## BEGIN

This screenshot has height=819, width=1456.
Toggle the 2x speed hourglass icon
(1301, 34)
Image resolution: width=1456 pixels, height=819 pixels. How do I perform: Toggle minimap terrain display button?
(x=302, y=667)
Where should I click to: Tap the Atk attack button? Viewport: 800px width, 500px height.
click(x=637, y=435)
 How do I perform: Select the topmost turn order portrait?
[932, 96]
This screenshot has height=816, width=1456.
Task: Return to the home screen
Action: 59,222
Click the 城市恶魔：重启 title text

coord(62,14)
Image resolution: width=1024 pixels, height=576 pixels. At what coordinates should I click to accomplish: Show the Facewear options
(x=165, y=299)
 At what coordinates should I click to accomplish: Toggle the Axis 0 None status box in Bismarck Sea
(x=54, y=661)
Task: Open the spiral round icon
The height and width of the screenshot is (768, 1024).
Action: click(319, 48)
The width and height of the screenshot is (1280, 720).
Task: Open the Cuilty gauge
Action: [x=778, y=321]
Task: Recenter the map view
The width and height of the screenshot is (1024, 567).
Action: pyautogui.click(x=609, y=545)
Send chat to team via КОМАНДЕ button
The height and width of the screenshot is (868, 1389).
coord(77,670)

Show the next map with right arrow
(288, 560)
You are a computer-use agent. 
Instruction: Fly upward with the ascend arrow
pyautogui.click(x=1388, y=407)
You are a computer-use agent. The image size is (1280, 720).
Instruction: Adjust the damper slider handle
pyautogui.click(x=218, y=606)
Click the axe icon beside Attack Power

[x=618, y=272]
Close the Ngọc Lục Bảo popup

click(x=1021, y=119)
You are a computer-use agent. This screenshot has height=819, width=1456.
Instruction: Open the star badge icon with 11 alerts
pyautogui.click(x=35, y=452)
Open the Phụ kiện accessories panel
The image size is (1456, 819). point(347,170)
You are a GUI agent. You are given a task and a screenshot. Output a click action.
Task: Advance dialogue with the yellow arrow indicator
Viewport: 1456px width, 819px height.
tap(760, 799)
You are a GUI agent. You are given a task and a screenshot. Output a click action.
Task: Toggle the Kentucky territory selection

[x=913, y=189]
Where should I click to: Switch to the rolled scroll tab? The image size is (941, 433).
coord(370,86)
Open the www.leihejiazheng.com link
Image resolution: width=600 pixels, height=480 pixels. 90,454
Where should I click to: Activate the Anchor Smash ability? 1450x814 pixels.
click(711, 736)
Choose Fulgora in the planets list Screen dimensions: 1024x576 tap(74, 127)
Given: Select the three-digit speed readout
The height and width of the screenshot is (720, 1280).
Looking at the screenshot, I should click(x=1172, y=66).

## END

## [DIRECTIVE]
Quote the material from the line with "You are a computer-use agent. This" to the line with "coord(370,86)", inclusive, reproducing each line unchanged.

## [OUTPUT BELOW]
You are a computer-use agent. This screenshot has height=819, width=1456.
Instruction: Open the star badge icon with 11 alerts
pyautogui.click(x=35, y=452)
Open the Phụ kiện accessories panel
The image size is (1456, 819). point(347,170)
You are a GUI agent. You are given a task and a screenshot. Output a click action.
Task: Advance dialogue with the yellow arrow indicator
Viewport: 1456px width, 819px height.
tap(760, 799)
You are a GUI agent. You are given a task and a screenshot. Output a click action.
Task: Toggle the Kentucky territory selection

[x=913, y=189]
Where should I click to: Switch to the rolled scroll tab? The image size is (941, 433).
coord(370,86)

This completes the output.